[Saved data entries]
---+---

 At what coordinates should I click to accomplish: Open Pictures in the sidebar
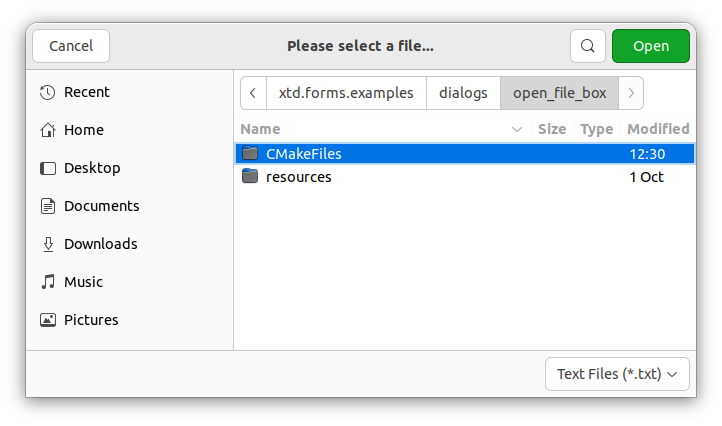(x=90, y=320)
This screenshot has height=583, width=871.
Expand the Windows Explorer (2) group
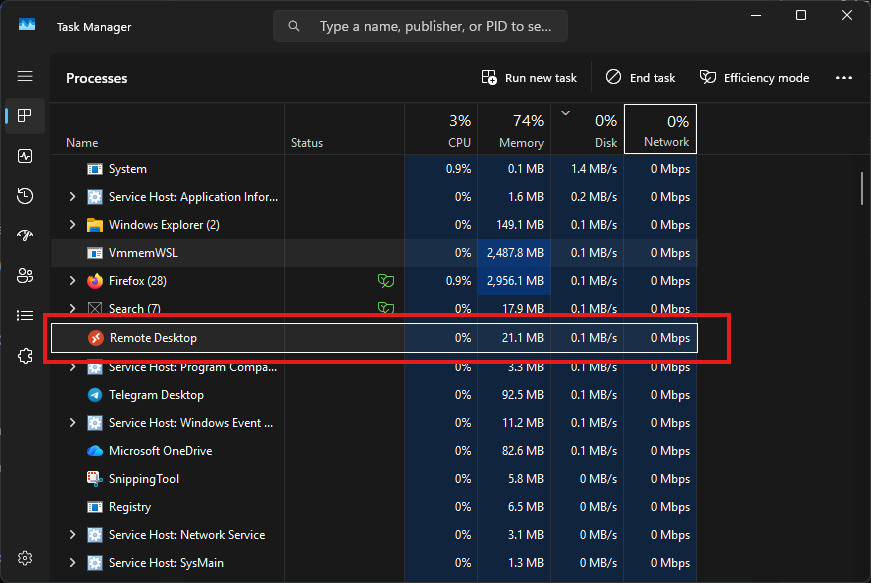(x=72, y=225)
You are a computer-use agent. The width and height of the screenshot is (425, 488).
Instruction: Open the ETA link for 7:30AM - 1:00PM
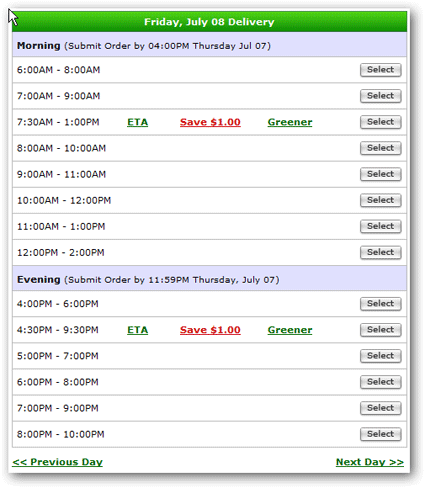(137, 122)
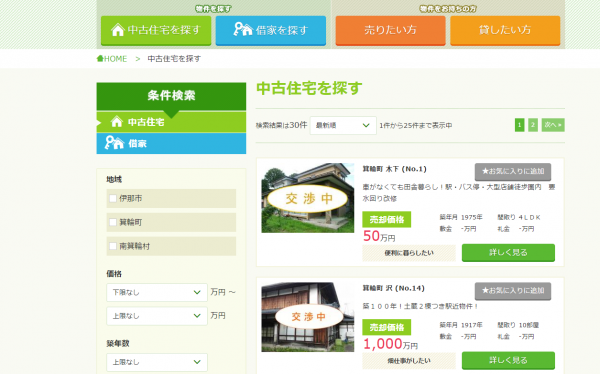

---+---

Where the line containing "Expand the Windows Explorer (2) group" appears in the records above, begin copying and continue exactly through the last line, with nothing else; omit every picture.

Problem solution:
Expand the Windows Explorer (2) group
(x=72, y=225)
You are a computer-use agent. The width and height of the screenshot is (425, 488).
Instruction: Open the ETA link for 7:30AM - 1:00PM
(137, 122)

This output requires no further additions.